__Records for locating displayed items__.
=-=-=
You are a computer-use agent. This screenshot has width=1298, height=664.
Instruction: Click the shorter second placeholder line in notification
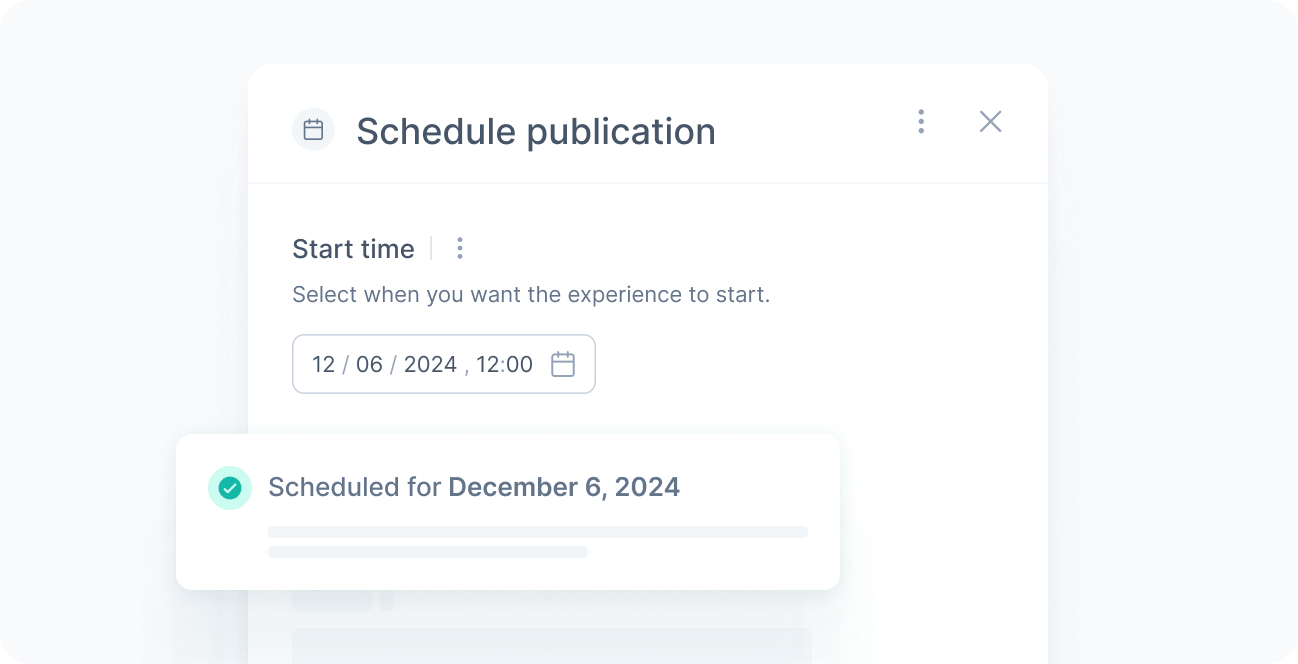pyautogui.click(x=428, y=552)
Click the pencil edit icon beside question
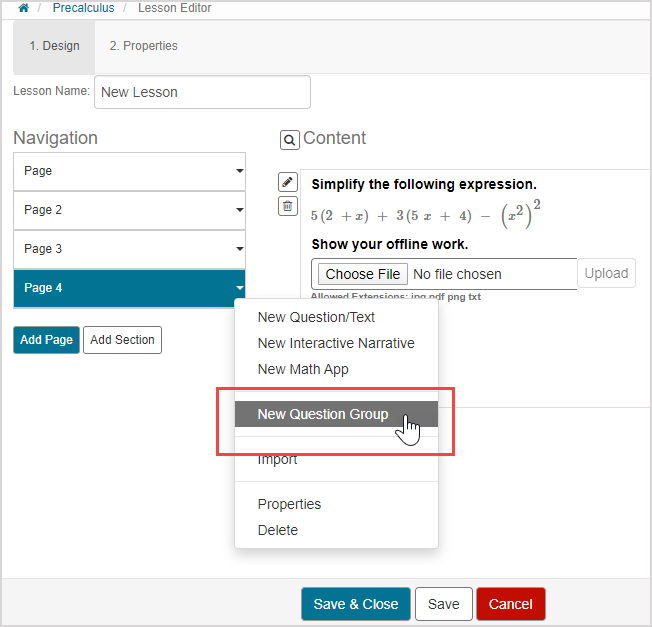Screen dimensions: 652x627 [287, 182]
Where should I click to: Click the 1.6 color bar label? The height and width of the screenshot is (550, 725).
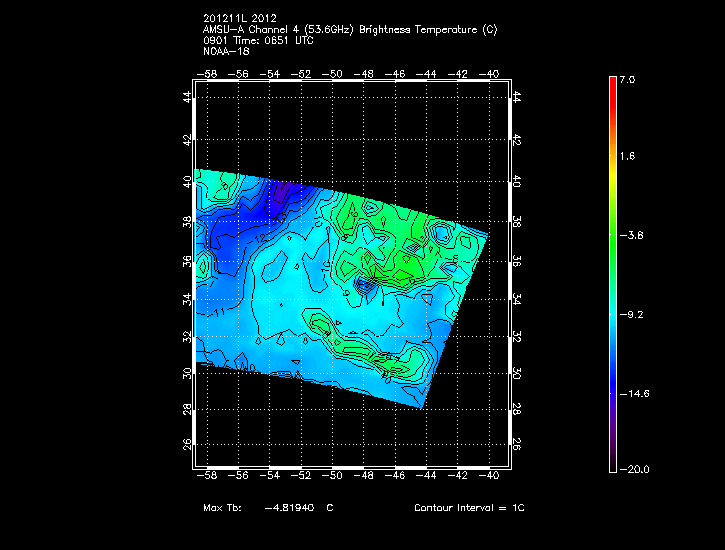click(627, 157)
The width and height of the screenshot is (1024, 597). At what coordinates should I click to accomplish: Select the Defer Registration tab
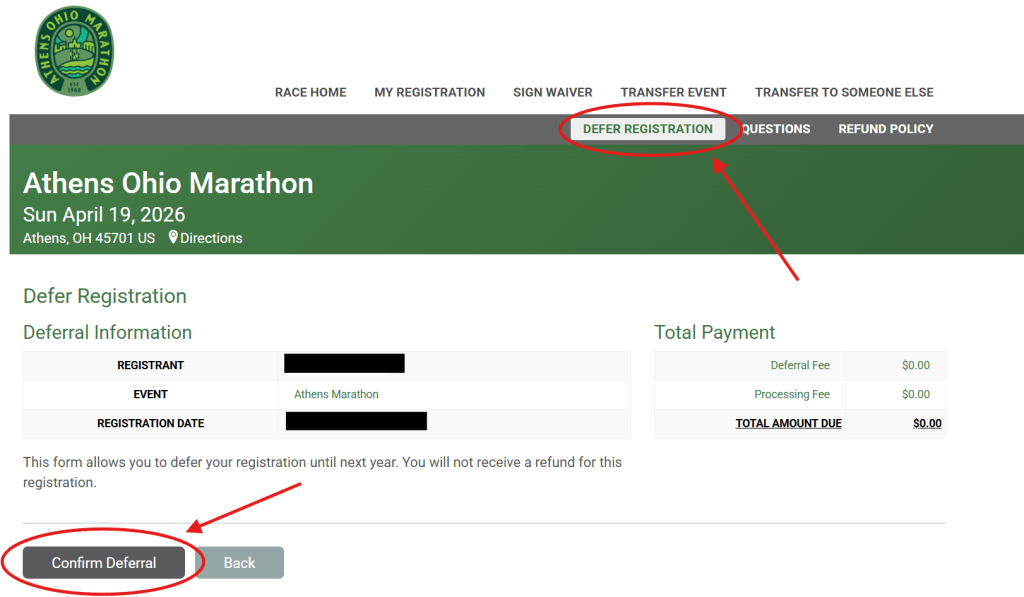pos(647,129)
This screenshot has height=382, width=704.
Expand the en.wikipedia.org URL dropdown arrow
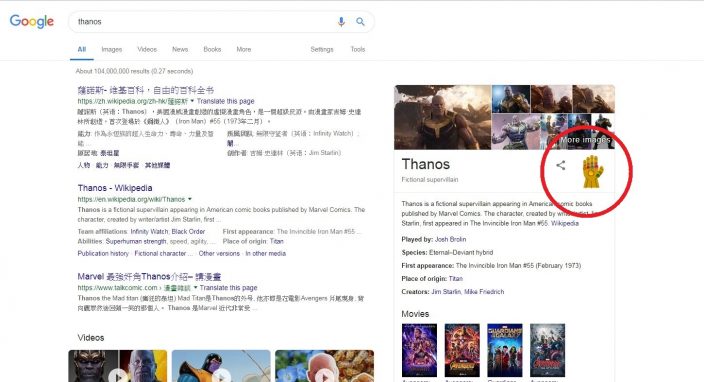click(x=190, y=199)
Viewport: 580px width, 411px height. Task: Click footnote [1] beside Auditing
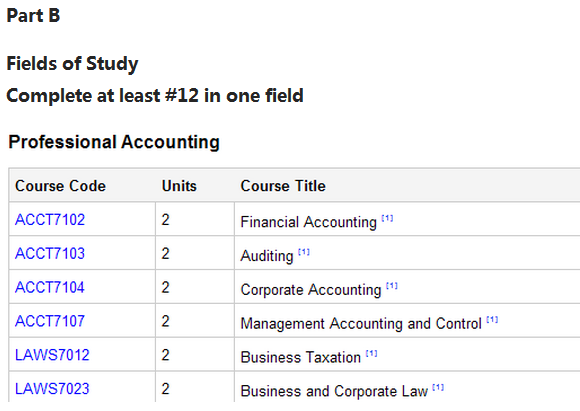point(304,252)
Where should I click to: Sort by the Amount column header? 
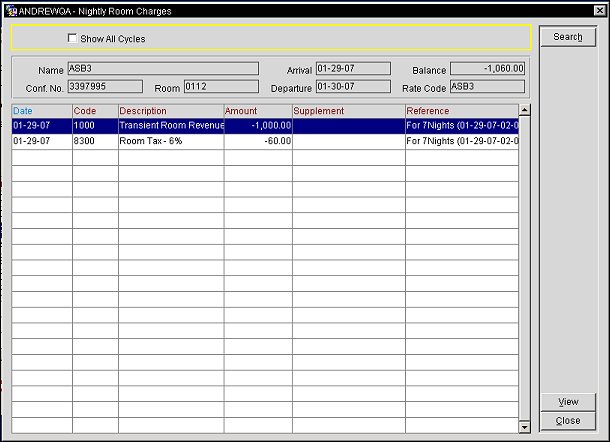[x=256, y=110]
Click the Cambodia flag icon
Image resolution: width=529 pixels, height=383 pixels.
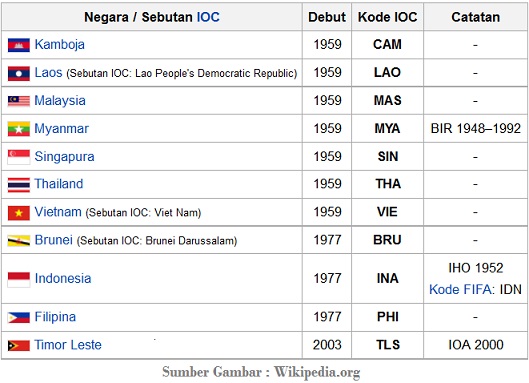click(19, 45)
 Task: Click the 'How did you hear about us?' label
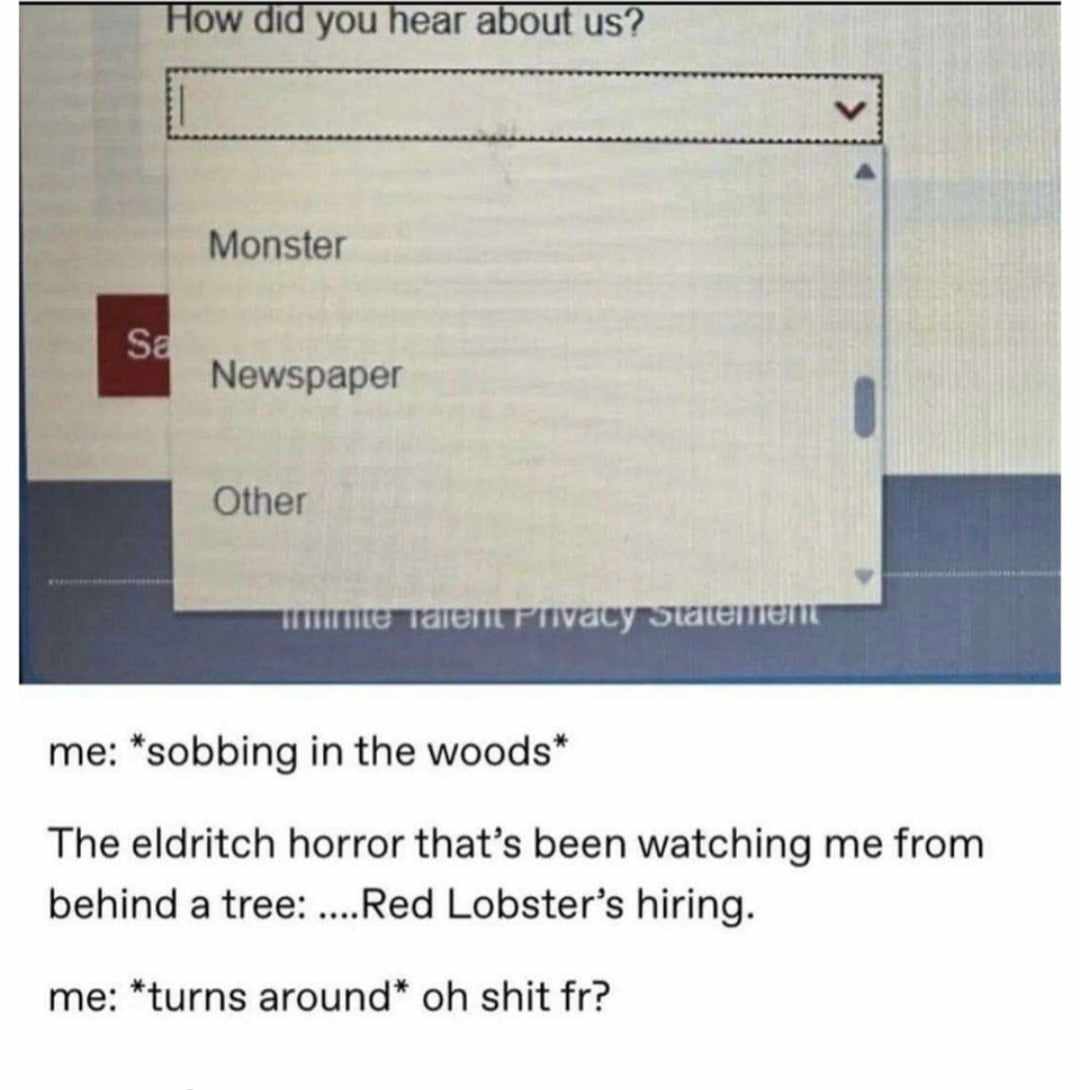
=-=-=
__WHAT IS ASKED__. Write out all of the material above again with every "screenshot" switched to "screen capture" and nothing else changed. Leave the pictures out of your version.

__EXERCISE RESULT__.
You are a computer-use agent. This screen capture has width=1298, height=664.
Instruction: Click the shorter second placeholder line in notification
pyautogui.click(x=428, y=552)
Click the pencil edit icon beside question
Screen dimensions: 652x627 [287, 182]
Where should I click to: Click the 1.6 color bar label? The height and width of the screen capture is (550, 725).
click(627, 157)
The width and height of the screen capture is (1024, 597). At what coordinates should I click to accomplish: Select the Defer Registration tab
pos(647,129)
This screen capture has height=382, width=704.
Expand the en.wikipedia.org URL dropdown arrow
click(x=190, y=199)
Viewport: 580px width, 411px height. Task: Click footnote [1] beside Auditing
point(304,252)
Where should I click to: Sort by the Amount column header? 
[x=256, y=110]
Click the Cambodia flag icon
Image resolution: width=529 pixels, height=383 pixels.
click(19, 45)
 Task: Click the 'How did you hear about us?' label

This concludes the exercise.